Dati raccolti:

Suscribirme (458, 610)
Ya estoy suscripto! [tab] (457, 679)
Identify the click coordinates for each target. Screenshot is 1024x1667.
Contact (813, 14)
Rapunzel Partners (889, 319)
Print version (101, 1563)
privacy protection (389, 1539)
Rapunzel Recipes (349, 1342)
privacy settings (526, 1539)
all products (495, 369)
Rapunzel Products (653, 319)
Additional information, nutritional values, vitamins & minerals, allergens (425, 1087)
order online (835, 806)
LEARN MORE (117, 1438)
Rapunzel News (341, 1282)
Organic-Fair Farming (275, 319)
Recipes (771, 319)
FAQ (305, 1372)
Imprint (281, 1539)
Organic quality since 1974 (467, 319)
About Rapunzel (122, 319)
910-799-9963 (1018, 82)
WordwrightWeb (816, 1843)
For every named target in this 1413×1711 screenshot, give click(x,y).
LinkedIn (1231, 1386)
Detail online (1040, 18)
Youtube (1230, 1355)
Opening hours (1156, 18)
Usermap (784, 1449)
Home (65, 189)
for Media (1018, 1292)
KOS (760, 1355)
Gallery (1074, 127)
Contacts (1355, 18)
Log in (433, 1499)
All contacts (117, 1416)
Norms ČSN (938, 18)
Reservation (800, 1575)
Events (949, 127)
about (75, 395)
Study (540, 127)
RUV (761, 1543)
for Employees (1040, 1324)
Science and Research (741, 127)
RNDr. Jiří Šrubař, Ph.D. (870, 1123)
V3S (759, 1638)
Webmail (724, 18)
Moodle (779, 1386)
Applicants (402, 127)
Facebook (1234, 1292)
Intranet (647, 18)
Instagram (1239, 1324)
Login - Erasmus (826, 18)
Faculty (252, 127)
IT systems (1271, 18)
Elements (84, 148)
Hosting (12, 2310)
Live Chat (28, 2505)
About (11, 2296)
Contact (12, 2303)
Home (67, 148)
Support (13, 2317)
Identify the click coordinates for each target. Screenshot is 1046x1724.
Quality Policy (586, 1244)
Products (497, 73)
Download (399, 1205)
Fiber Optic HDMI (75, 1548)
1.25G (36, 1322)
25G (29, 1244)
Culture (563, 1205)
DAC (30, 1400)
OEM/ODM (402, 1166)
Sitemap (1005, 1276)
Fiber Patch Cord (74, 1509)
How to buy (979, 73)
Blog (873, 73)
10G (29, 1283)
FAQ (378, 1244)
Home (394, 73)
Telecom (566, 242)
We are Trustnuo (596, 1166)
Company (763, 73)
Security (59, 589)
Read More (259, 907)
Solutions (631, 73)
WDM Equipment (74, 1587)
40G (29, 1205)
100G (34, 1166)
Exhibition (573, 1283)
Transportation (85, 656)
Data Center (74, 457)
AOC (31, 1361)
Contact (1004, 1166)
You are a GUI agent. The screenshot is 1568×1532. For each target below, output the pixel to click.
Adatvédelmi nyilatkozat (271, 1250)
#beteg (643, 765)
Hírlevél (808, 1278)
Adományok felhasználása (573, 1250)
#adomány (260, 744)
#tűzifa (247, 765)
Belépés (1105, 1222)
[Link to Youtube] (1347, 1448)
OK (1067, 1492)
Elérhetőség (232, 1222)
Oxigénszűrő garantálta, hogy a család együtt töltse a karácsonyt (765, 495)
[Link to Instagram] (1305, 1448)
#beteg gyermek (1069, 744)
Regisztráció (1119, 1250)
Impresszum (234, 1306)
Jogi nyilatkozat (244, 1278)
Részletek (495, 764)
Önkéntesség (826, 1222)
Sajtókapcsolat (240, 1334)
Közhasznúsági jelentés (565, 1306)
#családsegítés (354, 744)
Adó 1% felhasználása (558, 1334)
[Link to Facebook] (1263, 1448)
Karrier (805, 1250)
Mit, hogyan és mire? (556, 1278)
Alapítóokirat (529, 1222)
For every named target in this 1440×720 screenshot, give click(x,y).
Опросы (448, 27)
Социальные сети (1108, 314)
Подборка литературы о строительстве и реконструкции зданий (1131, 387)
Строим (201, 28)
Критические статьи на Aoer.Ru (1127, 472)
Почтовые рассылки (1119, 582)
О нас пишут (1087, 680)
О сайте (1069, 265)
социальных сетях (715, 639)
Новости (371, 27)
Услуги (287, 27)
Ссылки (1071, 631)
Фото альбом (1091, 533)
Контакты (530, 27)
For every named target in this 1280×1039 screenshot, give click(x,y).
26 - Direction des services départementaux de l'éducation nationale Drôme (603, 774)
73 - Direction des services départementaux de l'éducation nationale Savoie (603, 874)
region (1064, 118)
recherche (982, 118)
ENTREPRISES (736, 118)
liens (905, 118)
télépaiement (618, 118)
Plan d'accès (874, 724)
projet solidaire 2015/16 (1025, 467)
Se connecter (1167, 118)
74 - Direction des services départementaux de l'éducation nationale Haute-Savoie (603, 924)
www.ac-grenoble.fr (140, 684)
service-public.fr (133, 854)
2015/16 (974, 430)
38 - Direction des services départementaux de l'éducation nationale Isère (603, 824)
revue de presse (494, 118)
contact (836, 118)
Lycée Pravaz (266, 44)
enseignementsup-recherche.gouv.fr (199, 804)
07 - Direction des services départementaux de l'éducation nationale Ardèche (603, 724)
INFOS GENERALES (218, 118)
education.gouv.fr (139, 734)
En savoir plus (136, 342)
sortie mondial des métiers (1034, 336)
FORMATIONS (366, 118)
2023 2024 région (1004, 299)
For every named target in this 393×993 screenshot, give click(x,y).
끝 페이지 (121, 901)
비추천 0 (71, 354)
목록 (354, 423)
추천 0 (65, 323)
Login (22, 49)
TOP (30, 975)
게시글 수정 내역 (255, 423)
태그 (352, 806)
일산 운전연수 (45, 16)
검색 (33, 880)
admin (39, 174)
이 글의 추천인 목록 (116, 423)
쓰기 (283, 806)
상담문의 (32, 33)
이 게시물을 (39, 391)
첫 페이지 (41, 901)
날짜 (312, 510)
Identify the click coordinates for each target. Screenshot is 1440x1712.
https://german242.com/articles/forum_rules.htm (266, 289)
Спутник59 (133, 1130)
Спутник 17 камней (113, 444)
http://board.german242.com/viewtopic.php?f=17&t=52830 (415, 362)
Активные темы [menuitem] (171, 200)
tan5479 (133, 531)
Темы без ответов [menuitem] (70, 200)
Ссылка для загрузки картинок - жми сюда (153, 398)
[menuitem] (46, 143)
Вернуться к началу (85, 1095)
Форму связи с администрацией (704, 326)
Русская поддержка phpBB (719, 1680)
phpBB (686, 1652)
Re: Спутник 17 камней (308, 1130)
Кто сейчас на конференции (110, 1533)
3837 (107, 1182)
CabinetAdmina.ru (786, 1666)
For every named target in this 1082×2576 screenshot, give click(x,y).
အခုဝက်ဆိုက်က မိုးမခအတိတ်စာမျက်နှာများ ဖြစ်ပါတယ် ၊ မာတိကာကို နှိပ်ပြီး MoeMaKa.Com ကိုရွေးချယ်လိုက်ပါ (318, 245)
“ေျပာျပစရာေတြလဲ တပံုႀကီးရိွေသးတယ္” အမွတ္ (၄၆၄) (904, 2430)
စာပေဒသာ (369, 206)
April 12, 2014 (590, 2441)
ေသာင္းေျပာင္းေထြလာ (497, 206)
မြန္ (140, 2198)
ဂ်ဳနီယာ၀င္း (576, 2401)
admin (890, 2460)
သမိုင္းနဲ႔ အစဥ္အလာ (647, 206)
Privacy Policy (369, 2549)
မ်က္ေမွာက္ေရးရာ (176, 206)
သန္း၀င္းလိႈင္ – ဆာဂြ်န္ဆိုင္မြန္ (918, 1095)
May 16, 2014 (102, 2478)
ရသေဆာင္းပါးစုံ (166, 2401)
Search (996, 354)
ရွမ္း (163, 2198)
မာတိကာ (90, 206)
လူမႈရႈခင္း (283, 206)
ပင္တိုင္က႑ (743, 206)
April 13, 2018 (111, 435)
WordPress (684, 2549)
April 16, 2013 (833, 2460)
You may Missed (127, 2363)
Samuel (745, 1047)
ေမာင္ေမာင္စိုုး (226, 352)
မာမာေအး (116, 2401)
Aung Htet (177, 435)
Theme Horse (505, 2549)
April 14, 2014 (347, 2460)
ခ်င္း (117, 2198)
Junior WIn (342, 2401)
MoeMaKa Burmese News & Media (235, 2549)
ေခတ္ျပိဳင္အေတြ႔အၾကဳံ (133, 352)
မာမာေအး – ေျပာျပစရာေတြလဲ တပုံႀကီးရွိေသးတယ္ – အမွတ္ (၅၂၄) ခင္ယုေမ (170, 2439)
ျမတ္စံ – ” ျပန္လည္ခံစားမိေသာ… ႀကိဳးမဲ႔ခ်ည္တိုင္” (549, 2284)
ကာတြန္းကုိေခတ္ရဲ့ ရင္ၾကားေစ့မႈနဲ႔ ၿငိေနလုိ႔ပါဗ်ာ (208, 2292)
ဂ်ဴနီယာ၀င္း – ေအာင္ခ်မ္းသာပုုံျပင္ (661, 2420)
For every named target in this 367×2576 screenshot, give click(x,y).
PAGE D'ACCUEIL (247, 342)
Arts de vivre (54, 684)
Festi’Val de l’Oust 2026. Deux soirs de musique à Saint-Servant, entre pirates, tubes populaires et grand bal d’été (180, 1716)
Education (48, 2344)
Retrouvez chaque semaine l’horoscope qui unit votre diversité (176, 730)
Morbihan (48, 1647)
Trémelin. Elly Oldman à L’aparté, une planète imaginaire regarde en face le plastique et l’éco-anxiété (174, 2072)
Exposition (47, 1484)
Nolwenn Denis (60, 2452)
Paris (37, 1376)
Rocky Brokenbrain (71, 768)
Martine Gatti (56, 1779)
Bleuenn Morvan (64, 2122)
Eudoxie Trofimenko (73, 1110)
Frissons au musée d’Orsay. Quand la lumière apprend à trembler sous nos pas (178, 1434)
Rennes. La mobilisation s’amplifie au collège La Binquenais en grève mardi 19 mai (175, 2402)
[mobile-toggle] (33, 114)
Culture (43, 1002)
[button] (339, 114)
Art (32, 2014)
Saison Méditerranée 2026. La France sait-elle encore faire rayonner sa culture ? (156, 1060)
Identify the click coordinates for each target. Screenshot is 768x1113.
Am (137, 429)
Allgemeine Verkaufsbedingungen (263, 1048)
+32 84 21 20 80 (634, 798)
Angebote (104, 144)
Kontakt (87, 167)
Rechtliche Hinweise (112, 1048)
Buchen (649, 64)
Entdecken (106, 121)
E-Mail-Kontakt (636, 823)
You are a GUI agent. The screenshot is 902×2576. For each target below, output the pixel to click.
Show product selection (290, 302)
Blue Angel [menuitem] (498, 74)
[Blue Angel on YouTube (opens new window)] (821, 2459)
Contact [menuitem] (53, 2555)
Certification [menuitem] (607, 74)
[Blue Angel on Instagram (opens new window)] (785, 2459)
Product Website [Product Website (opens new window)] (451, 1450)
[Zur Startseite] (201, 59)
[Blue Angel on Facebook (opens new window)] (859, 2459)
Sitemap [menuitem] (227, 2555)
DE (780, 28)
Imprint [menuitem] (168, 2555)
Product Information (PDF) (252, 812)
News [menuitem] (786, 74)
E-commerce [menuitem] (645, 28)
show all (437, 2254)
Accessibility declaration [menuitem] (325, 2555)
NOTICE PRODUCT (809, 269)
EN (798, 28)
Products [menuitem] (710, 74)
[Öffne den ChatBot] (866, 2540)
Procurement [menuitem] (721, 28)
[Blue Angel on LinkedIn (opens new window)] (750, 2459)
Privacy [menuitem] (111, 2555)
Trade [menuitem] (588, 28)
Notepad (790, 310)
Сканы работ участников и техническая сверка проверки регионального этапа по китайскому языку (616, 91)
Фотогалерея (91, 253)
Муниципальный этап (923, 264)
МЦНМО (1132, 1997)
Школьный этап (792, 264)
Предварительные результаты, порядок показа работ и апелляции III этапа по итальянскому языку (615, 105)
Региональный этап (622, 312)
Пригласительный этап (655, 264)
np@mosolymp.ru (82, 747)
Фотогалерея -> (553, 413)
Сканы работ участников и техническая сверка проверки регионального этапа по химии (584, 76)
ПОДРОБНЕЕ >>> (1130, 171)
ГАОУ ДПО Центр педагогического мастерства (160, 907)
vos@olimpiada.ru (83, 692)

**Cosa fare:**
Inserisci in una lista JSON di stringhe le righe dei dati dall'inizio fino alla riga con "Rapunzel News (341, 1282)", compresa. Usa una stringa per riga e tralascia le righe vuote.

**Risposta corretta:**
[
  "Suscribirme (458, 610)",
  "Ya estoy suscripto! [tab] (457, 679)",
  "Identify the click coordinates for each target. Screenshot is 1024x1667.",
  "Contact (813, 14)",
  "Rapunzel Partners (889, 319)",
  "Print version (101, 1563)",
  "privacy protection (389, 1539)",
  "Rapunzel Recipes (349, 1342)",
  "privacy settings (526, 1539)",
  "all products (495, 369)",
  "Rapunzel Products (653, 319)",
  "Additional information, nutritional values, vitamins & minerals, allergens (425, 1087)",
  "order online (835, 806)",
  "LEARN MORE (117, 1438)",
  "Rapunzel News (341, 1282)"
]